高市首相ハノイ演説の全内幕:日越エネルギー同盟・半導体・石油備蓄——日本が描いた”次の10年”の設計図

こんにちは、ベトナム経済&株式投資ニュース解説のベトテク太郎です。

5月2日、高市早苗首相がハノイ国立大学で政策演説を行いました。日越包括的戦略パートナーシップの今後を語る場として選ばれたこの演説、現地に住んでいる私にとってはじっくり読み込まずにはいられない内容でした。エネルギー、半導体、宇宙、鉱物資源——と、テーマの射程が広すぎて最初は少し面食らったほどです。ただ読み込んでいくうちに、これは単なる外交辞令ではないと感じ始めました。

というかですね、日本とベトナムの関係がここ数年でどれほど深化しているか、ハノイで暮らしているとリアルに実感できるんです。タンロン工業団地だけで日本企業が205社、雇用創出が約10万人。キヤノンに至っては世界のプリンターの最大4分の1をベトナムで生産しているという事実が、今回の演説の中で改めて言及されました。これ、数字だけ見ても相当な規模感ですが、実際に工業団地周辺の街の変化を肌で見てきた者としては「そうか、ここまで来たのか」という感慨が強いです。

今回の演説で高市首相が提示したのは、「自由で開かれたインド太平洋構想(FOIP)」のアップデートです。

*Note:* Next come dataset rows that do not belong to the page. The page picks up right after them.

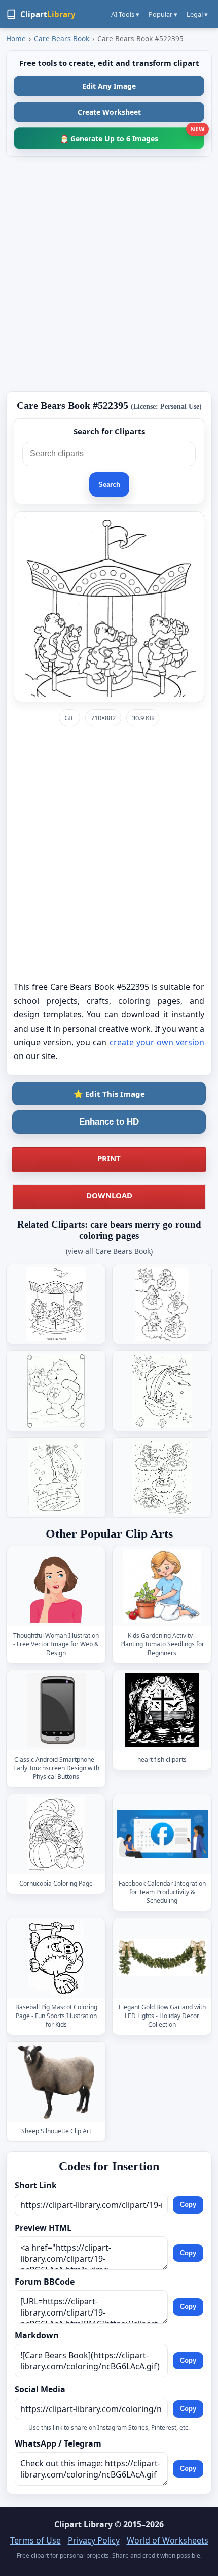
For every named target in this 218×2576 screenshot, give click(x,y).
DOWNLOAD (109, 1195)
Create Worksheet (109, 112)
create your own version (157, 1042)
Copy (188, 2205)
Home (16, 38)
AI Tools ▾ (125, 14)
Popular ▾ (163, 14)
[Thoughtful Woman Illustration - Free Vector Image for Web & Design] (56, 1586)
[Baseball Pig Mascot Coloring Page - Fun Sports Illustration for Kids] (56, 1958)
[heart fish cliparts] (162, 1710)
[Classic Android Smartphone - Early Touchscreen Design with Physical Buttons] (56, 1710)
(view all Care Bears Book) (109, 1251)
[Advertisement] (109, 274)
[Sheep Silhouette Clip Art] (56, 2082)
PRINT (109, 1158)
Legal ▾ (197, 14)
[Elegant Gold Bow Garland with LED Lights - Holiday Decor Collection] (162, 1958)
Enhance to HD (109, 1122)
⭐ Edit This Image (109, 1093)
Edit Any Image (109, 86)
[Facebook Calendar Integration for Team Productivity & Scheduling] (162, 1834)
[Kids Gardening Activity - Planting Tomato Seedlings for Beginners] (162, 1586)
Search (109, 484)
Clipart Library (83, 2524)
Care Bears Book (61, 38)
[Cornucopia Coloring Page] (56, 1834)
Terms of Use (35, 2540)
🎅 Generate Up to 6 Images (132, 135)
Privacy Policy (94, 2540)
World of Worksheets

AIとデータ時代の経済インフラ整備、エネルギーと素材のサプライチェーン強化、安全保障協力の深化という3本柱が示されました。このうち投資家として特に注目したいのが、エネルギー分野の動きです。

高市首相は演説の中で「POWERR ASIA(アジアにおけるエネルギー・資源の強靭性のためのパートナーシップ)」という新構想を発表しました。まず当面の施策として、ギーソン製油所向けの原油購入に日本が財政支援を行うとのこと。これ自体も注目に値しますが、さらに中長期的な絵図が野心的です。地域石油備蓄システムの構築、バイオ燃料や次世代太陽光発電、さらに原子力と液化天然ガス(LNG)まで視野に収めた複合的なエネルギー安全保障体制を、両国で共同で築いていこうというビジョンが示されました。

石油備蓄のシステムを「地域」レベルで構築するというのは、個別の二国間支援とは次元が違う話です。ベトナムをエネルギー安全保障の重要なパートナーとして組み込むという意思表示であり、これは今後の日越関係を大きく規定する可能性があります。

半導体分野でも動きがありました。2025年にベトナム日本大学で半導体チップ技術工学プログラムが始まると発表されました。日本の半導体サプライチェーン強化とベトナムの産業発展を同時に狙う取り組みで、ベトナムが「安い工場」から「技術拠点」へとシフトしていく流れを、今度は国家レベルで後押しするものです。

空の話もありました。3月にホアラックハイテクパークで日本のODA融資によって建設されたベトナム宇宙センターが開設されたことに言及があり、災害予測や気候変動対策に使われる地球観測衛星「LOTUSat-1」の開発支援も続いています。製造業の生産拠点から始まり、今やベトナムと日本の協力関係は宇宙にまで及んでいる——こう書くと大げさに聞こえるかもしれませんが、実際にそういう段階に来ているんです。

「富は、南へ下る」という言葉を私はよく使いますが、今回の演説はその流れを国家戦略として明確に追認したものだと感じています。日本が国家首脳のレベルでエネルギー・製造・宇宙・鉱物資源のすべての分野でベトナムをパートナーに位置づけたという事実は、ベトナム市場全体に対する長期的な信認として読むことができます。詳しくは「富の南下」シリーズ(https://note.com/gonviet/m/m88eefc2a6c74)で論じていますが、今回の演説はまさにその文脈の延長線上にある出来事です。

ひとつ、投資家として冷静に見ておくべき点も添えておきます。日越関係が深化していること自体は疑いようのない事実ですが、政治的な宣言から実際のプロジェクト実施、そして企業収益への波及までには時間がかかります。エネルギー分野や半導体分野での具体的なプロジェクトがどのフェーズに進んでいるかを継続的に追うことが、投資判断の精度を高める上で重要です。今後の動きを引き続きウォッチしていきます。